For the record, Clark declares himself unworried by the mutters of dissension or—even more ominous—the sullen silence of erstwhile friends. In his Parliament Hill office, the same one he had as prime minister, he told Maclean's last week that the future of his tenure is simply not a problem. “I think there is a growing view that I am the best person to lead us through the next three and four years into the next election. It’s very hard to say this without sounding arrogant about it. I know this party, I know the country, I know the prime minister’s job, I know the leader of the opposition’s job. I am convinced there is nobody else in the country who can do what has to be done as well as I can.” On the other hand, he is building up a hectic schedule of speaking trips and fund-raising dinners over the coming weeks—just when ridings across the country will be choosing delegates for the convention. He furiously attacked the Liberal constitution package and will take the same line on the budget and energy policies yet to be seen. He has already taken the rap for the mistakes of his government, including the short shrift he and his cabinet gave to the party foot soldiers who helped put him into power: “The collective leadership of this party grew out of touch with the collective membership of the party, and we’ve already started steps to correct that.” Clark well knows of the resentment still aimed at his chief of staff, Bill Neville.
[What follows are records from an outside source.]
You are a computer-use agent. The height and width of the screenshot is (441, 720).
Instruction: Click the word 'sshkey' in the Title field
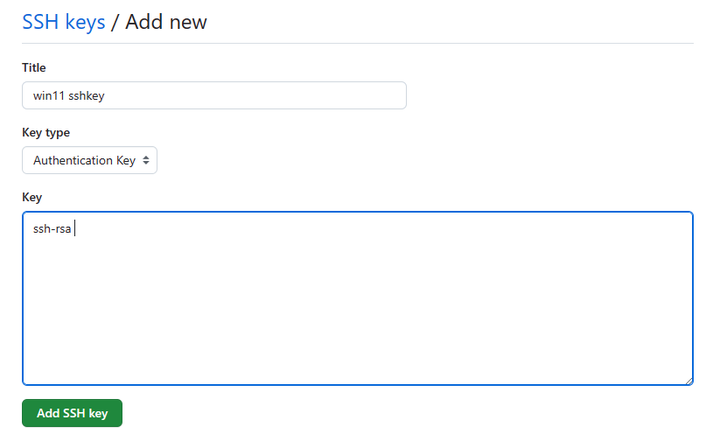point(87,95)
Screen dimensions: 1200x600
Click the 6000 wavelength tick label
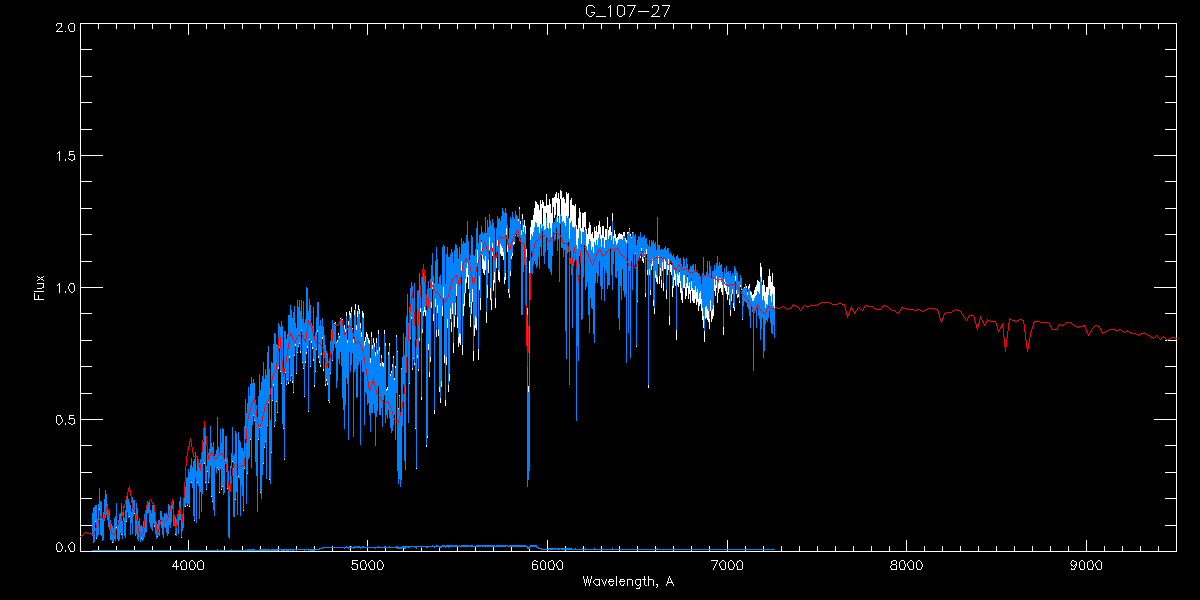pyautogui.click(x=547, y=566)
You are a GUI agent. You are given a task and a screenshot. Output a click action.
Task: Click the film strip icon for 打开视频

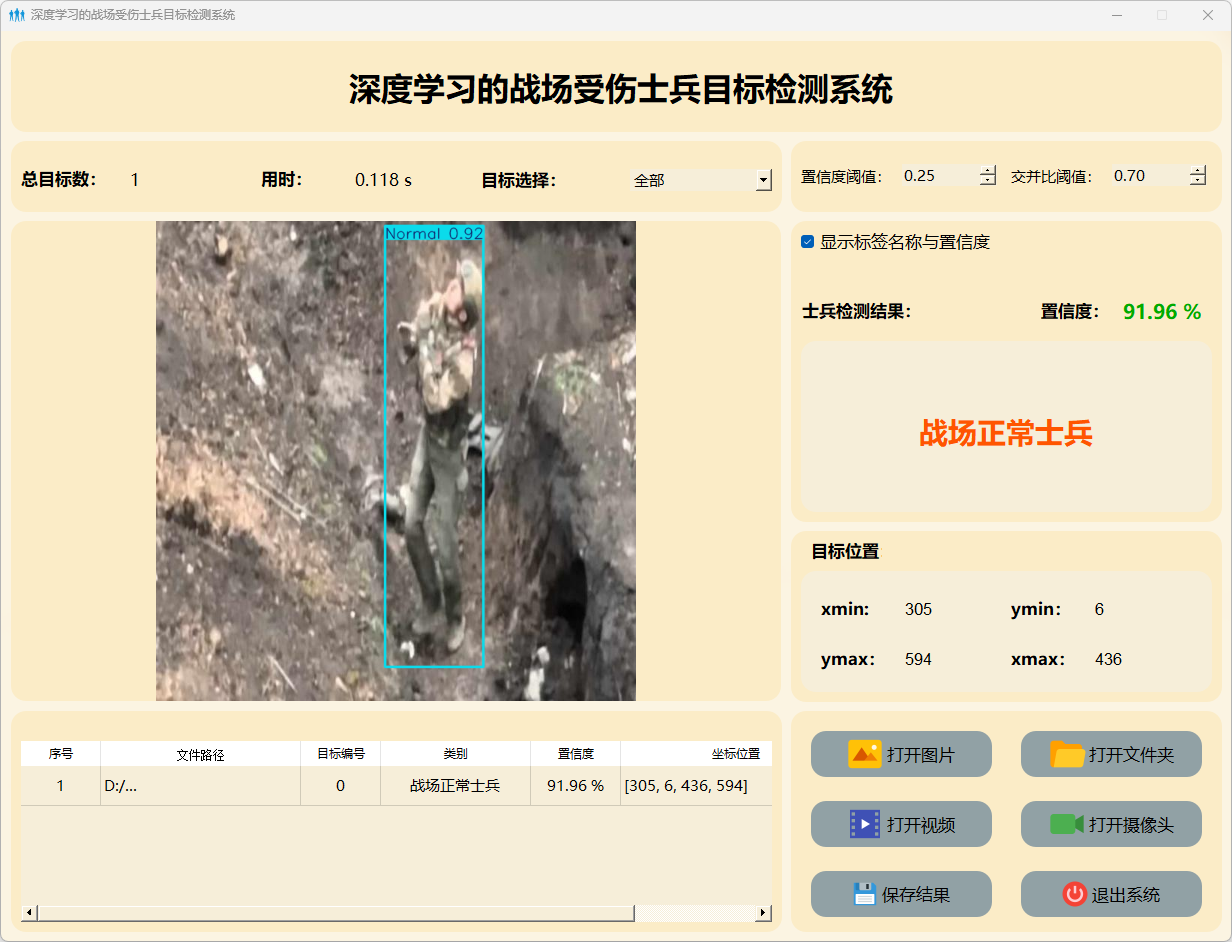864,824
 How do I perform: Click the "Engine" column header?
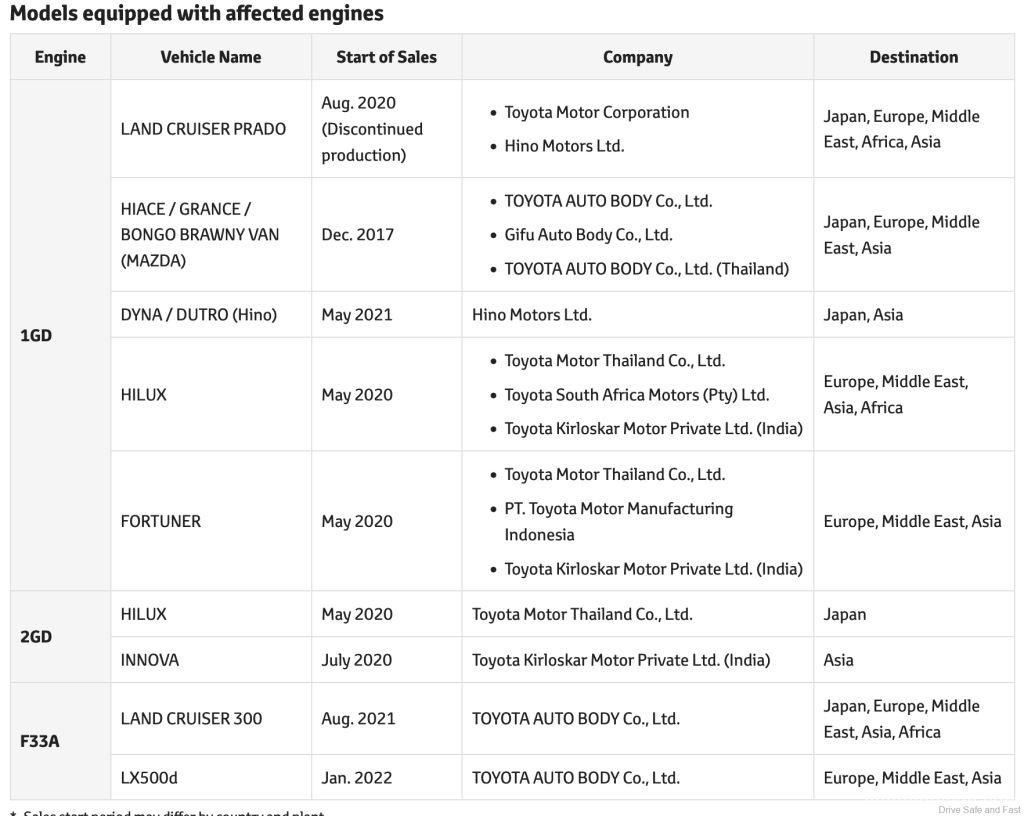[60, 57]
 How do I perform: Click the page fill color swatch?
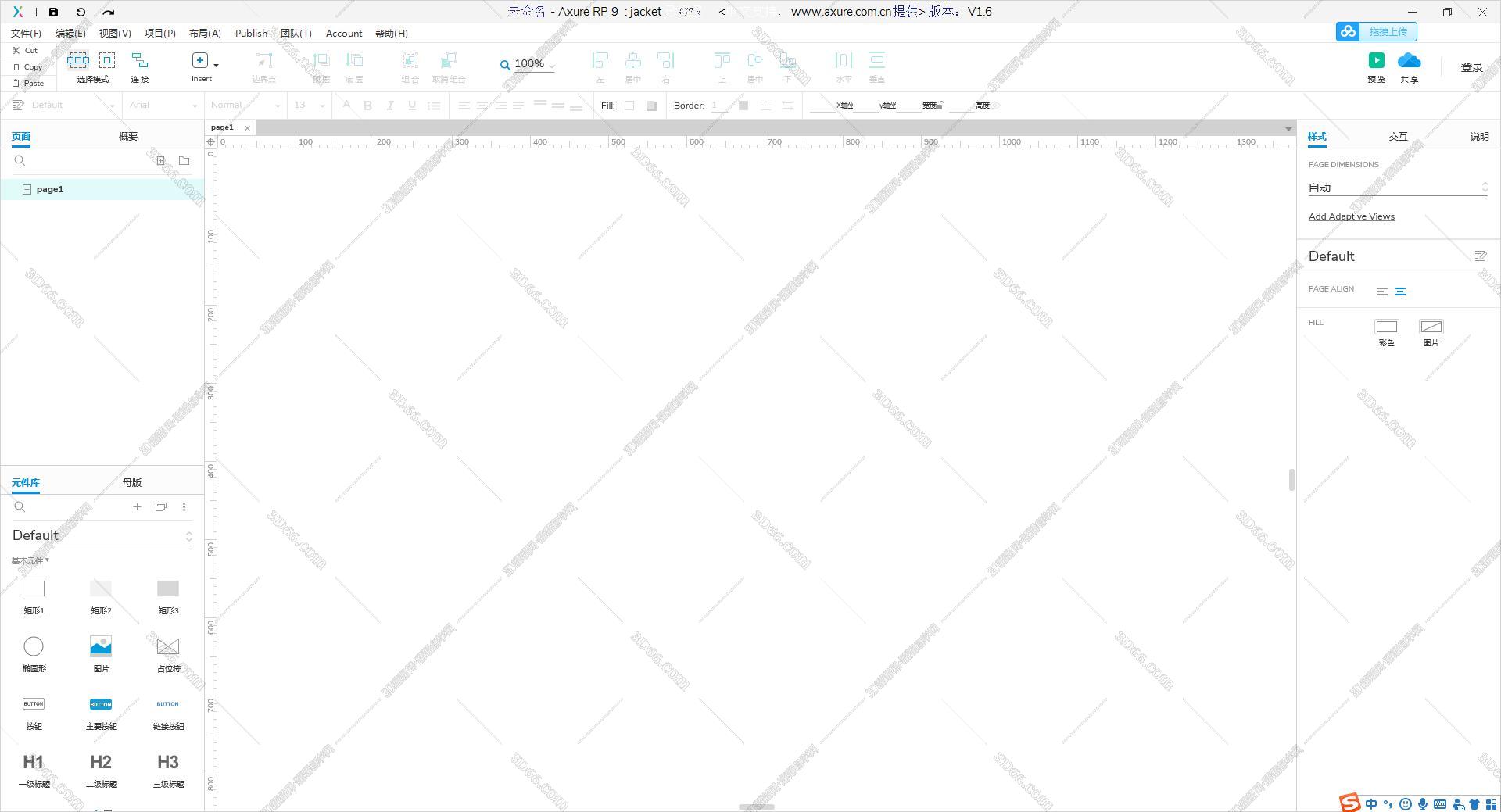[x=1386, y=327]
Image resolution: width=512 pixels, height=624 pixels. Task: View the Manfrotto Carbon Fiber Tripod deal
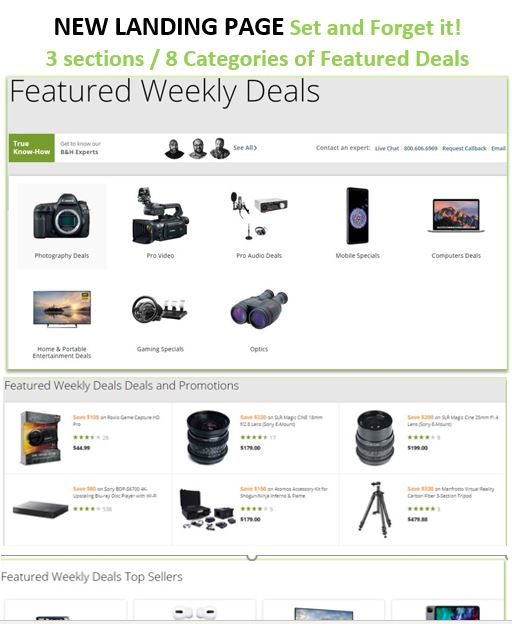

“I might have embarked on a different course,” says Tom Viersen, “if Bill Neville had returned my phone calls.” Viersen isn’t the only party worker who figures he got his MP reelected with more hindrance than help from Clark; and he is one of many who resented being shut out of the Clark inner circle during that brief spell of power. What sets him apart is his reaction. By day, Viersen is a properly suited financial manager at IBM’s head office in Don Mills, Ont. After hours, phone and pamphlet, he and his review committee, including his MP, John Gamble, are trying to put Clark through the challenge of a leadership contest. Committee flyers carefully deny it’s a dumpClark operation: “The committee simply wants a leadership convention that the best available leader will chosen—Joe Clark or otherwise.” It’s bland disclaimer no Tory believes. Dal-

ton Camp, who should know, wrote recently that “Clark may be the first Tory leader in history to learn about every plot against him at firsthand.” Sure enough, Gamble told Clark when they met on a plane last spring that he would press for a leadership review. But it is a tribute to Clark’s personal hold on the party at this point that the committee has avoided frontal assault. In fact, its founding members in the spring swore to keep their names secret; only Viersen and Review News editor John Morrison have gone public, and they won’t name the others—the six members of their steering committee and about 40 other activists across the country. But the committee must soon come out of the closet when its members start trying to influence selection of convention delegates and lobbying those already chosen. They’re scrambling to assemble a mailing list; Clark’s party headquarters in Ottawa wouldn’t give them a copy of the official membership list, claiming it would be a breach of policy.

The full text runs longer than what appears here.